(Pixel coordinate grounding data)
★ ★ ★

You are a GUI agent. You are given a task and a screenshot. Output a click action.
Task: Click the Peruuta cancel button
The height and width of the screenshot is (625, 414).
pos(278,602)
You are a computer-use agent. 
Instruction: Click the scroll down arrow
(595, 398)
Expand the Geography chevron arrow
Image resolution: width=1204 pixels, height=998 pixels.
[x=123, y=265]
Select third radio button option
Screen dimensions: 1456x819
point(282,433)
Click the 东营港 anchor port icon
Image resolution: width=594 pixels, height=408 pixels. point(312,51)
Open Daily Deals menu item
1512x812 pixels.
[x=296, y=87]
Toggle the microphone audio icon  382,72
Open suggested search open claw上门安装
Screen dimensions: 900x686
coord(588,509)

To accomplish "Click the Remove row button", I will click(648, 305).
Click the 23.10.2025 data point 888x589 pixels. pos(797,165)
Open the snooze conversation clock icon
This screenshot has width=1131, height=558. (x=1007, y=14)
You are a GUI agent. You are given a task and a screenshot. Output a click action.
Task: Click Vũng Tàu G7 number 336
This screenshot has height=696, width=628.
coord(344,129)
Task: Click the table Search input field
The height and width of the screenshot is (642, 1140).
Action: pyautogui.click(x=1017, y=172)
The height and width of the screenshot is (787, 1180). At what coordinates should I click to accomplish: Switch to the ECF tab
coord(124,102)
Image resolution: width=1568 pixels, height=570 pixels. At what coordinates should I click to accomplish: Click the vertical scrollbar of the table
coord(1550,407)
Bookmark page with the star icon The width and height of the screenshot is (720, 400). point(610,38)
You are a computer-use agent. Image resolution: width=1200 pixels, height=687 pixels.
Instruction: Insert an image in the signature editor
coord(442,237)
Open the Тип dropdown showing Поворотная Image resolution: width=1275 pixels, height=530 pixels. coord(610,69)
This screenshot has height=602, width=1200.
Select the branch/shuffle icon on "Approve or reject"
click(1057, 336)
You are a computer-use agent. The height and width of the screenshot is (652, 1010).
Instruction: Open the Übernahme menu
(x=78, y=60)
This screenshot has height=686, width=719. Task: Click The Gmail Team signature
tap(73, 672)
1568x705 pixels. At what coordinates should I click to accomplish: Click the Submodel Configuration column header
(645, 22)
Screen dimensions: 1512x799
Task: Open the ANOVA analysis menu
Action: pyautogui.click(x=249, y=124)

★ ★ ★

## What is being asked
Your task is to reproduce all of the records exactly.

## The completed task
You are a GUI agent. You are given a task and a screenshot. Output a click action.
Task: Click the Peruuta cancel button
The height and width of the screenshot is (625, 414).
pos(278,602)
You are a computer-use agent. 
Instruction: Click the scroll down arrow
(595, 398)
Expand the Geography chevron arrow
Image resolution: width=1204 pixels, height=998 pixels.
[x=123, y=265]
Select third radio button option
Screen dimensions: 1456x819
point(282,433)
Click the 东营港 anchor port icon
Image resolution: width=594 pixels, height=408 pixels. point(312,51)
Open Daily Deals menu item
1512x812 pixels.
[x=296, y=87]
Toggle the microphone audio icon  382,72
Open suggested search open claw上门安装
Screen dimensions: 900x686
coord(588,509)

To accomplish "Click the Remove row button", I will click(648, 305).
Click the 23.10.2025 data point 888x589 pixels. pos(797,165)
Open the snooze conversation clock icon
This screenshot has width=1131, height=558. (x=1007, y=14)
You are a GUI agent. You are given a task and a screenshot. Output a click action.
Task: Click Vũng Tàu G7 number 336
This screenshot has height=696, width=628.
coord(344,129)
Task: Click the table Search input field
The height and width of the screenshot is (642, 1140).
Action: pyautogui.click(x=1017, y=172)
The height and width of the screenshot is (787, 1180). At what coordinates should I click to accomplish: Switch to the ECF tab
coord(124,102)
Image resolution: width=1568 pixels, height=570 pixels. At what coordinates should I click to accomplish: Click the vertical scrollbar of the table
coord(1550,407)
Bookmark page with the star icon The width and height of the screenshot is (720, 400). point(610,38)
You are a computer-use agent. Image resolution: width=1200 pixels, height=687 pixels.
Instruction: Insert an image in the signature editor
coord(442,237)
Open the Тип dropdown showing Поворотная Image resolution: width=1275 pixels, height=530 pixels. coord(610,69)
This screenshot has height=602, width=1200.
Select the branch/shuffle icon on "Approve or reject"
click(1057, 336)
You are a computer-use agent. The height and width of the screenshot is (652, 1010).
Instruction: Open the Übernahme menu
(x=78, y=60)
This screenshot has height=686, width=719. Task: Click The Gmail Team signature
tap(73, 672)
1568x705 pixels. At what coordinates should I click to accomplish: Click the Submodel Configuration column header
(645, 22)
Screen dimensions: 1512x799
Task: Open the ANOVA analysis menu
Action: pyautogui.click(x=249, y=124)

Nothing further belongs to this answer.